One of the biggest blockers for this project was creating a substantial seeds file that incorporated promised. As some models relied on other models in order to be created, we had to establish multiple promises in the seeds file in order for the database to accept certain models. For instance, in order for a review to exist, it must first have a user and categories in order to create the review - so we would create the user and categories first and then promise them to the review seed.

     return Promise.all([
        Review.create([
          {
            'restaurantName': 'Noble Rot',
            'reviewHeadline': 'So good!',
            'reviewText': 'The very best restaurants are like your oldest friend.',
            'rating': 5,
            'image': 'https://infatuation.imgix.net/media/images/reviews/noble-rot-wine-bar/banners/1492493931.11.jpg?auto=format&h=840&w=1336',
            'user': users[getRandom(4)]._id,
            'categories': [categories[5]._id,categories[3]._id,categories[63]._id,categories[89]._id
          }
        )]
      )]

As for wins, I'm really pleased with how the backend works and allows the user to do everything a normal social media platform would.

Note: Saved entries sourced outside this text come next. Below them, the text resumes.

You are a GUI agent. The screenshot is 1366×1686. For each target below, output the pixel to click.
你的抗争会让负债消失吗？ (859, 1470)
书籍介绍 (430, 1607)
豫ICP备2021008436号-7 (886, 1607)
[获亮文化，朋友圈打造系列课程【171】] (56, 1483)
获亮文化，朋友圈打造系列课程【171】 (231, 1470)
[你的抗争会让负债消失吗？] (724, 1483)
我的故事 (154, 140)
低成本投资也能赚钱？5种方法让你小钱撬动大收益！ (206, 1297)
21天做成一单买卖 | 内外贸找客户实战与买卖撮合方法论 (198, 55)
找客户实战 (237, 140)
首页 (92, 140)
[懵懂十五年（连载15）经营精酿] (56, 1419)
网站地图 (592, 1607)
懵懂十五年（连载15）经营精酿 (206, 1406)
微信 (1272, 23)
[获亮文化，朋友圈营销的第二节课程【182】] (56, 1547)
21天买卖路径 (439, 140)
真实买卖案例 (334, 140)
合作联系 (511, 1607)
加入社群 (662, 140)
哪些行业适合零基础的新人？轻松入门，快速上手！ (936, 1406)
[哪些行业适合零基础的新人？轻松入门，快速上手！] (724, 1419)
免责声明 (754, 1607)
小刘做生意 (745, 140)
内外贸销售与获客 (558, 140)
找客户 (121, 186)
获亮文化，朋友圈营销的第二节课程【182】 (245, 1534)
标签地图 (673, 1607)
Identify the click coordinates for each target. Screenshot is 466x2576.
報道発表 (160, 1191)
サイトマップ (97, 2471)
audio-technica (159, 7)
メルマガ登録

The friends request system and the pinned items are particularly slick, allowing users to customise their experience of the site easily and efficiently. The newsfeed also works really nicely, making it feel like a real service.


Future Features

If we had more time essential future features we would like to add include:

  • Adding an external API, such as Zomato, to display locations of restaurants.
  • Ability to un-pin items and un-like reviews/recipes.
  • A shopping list functionality so you could keep all the ingredients you needed for your next shop on your app.
  • A simple cooking timer on the recipe pages to assist with timekeeping.

Key Learnings

This was the most challenging project to date as it brought together everything we had learnt so far, as well as working collaboratively as a 4 person team. Clear division of work and daily stand ups were essential for the success of the project as it allowed us to work efficiently but also to allow people to work on things they found difficult and consequently aid the learning process. It pushed us to not just lean on our strong suits but seek out areas of our coding that needed improvement. I also learnt that its best not to completely rely on a CSS framework as it can cause bigger issues later down in the workflow. I shall be brushing up on my CSS skills to avoid this in future.